Congressman Bruce Westerman Speaks In Support of Proposed FY2016 House Budget
Congressman Bruce Westerman (R-Hot Springs) spoke Tuesday (March 24) on the floor of the U.S. House of Representatives in support of the proposed FY2016 House Budget. His full remarks are below:
Thank you, Mr. Speaker. Thank you, Mr. Chairman for your leadership.
Americans know this country was built on a strong work ethic. This budget provides a framework to create projects for able-bodied, working age adults receiving federal benefit.
Some may ask, why work requirements? In 1996, President Clinton – a fellow Arkansan from my hometown of Hot Springs but from across the aisle – said, “Today we are taking a historic chance to make welfare what it is meant to be – a second chance, not a way of life.”

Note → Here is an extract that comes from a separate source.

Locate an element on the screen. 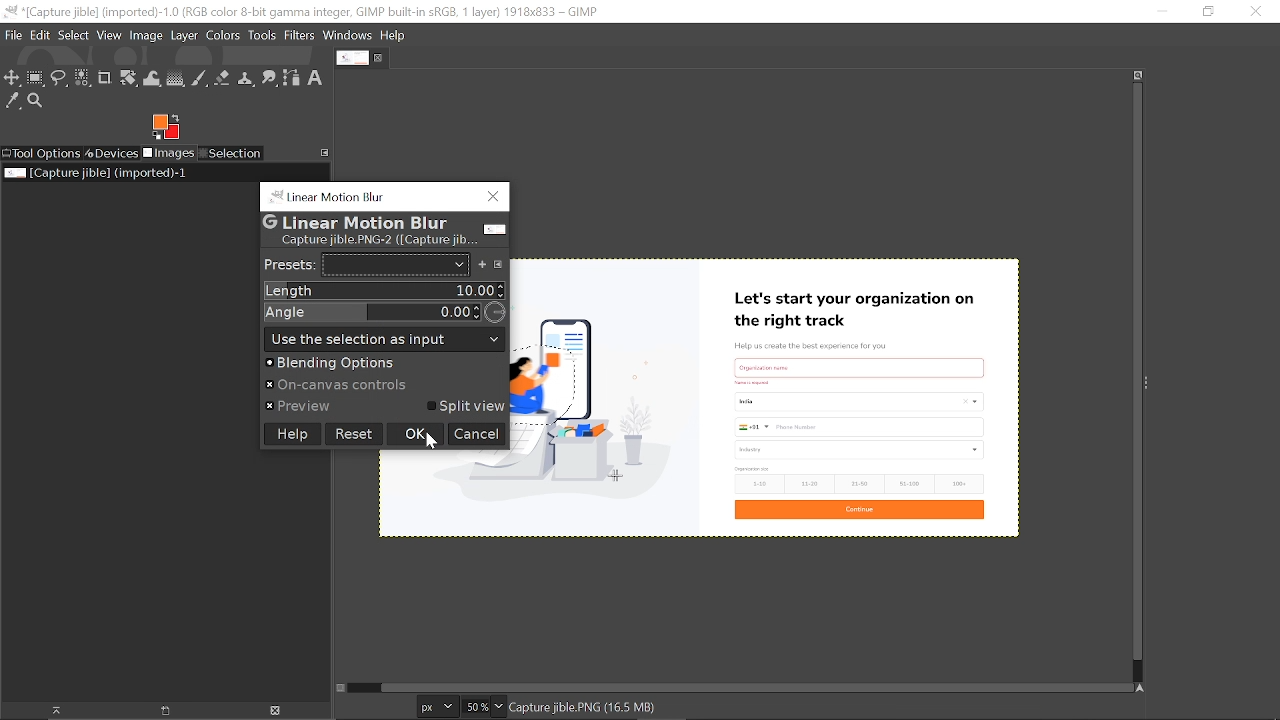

The goal of work force requirements on able-bodied, working age adults is to give Americans a hand up, not a hand out. Mr. Speaker, we should be concerned about the negative effects these federal benefit programs are having on our American work ethic when we review the maximum an individual can earn and still receive government assistance under some programs, which according to the U.S. department of Health and Human Services, is only $1,000. The CATO Institute reports that in 39 states, individuals can make more on government assistance than by working an $8 per hour job. In six states, government benefits pay more than a $12 per hour job. In eight states, government assistance pays more than the average salary of an American teacher.
In my home state, where Medicaid expansion was accepted, 40% of the able-bodied, working age adults receiving 100%-funded Medicaid have zero income. By adding work force requirement requirements for able-bodied working age adults, in the Medicaid population alone this budget establishes a blueprint for work requirements that will result in savings by 2022 of up to $376 billion federally with an additional $170 billion saved at the state level.
President Franklin Roosevelt made clear in a 1935 address to Congress that these programs were not intended to be an entitlement, but a temporary aid to those in need. He said, “The lessons of history confirmed by the evidence immediately before me show conclusively that continued dependence upon relief induces a spiritual and moral disintegration fundamentally destructive to the national fiber. To dole out relief in this way is to administer a narcotic, subtle destroyer of the human spirit. It is inimical to the dictates of sound policy. It is in violation of the ideals of America. Work must be found for able-bodied, destitute workers.”
The principles that President Clinton and President Roosevelt before him promoted are more important now than ever before as we find ourselves in a fiscal crisis. President Clinton reminded us in 1996 that this is not the end of welfare reform, this is the beginning. We all have to assume responsibility.
This budget incentivizes work, not dependence. It reduces spending growth instead of growing government. This budget moves us in the right direction. I encourage my friends on both sides of the aisle to strengthen America by voting for this balanced budget for a stronger working America.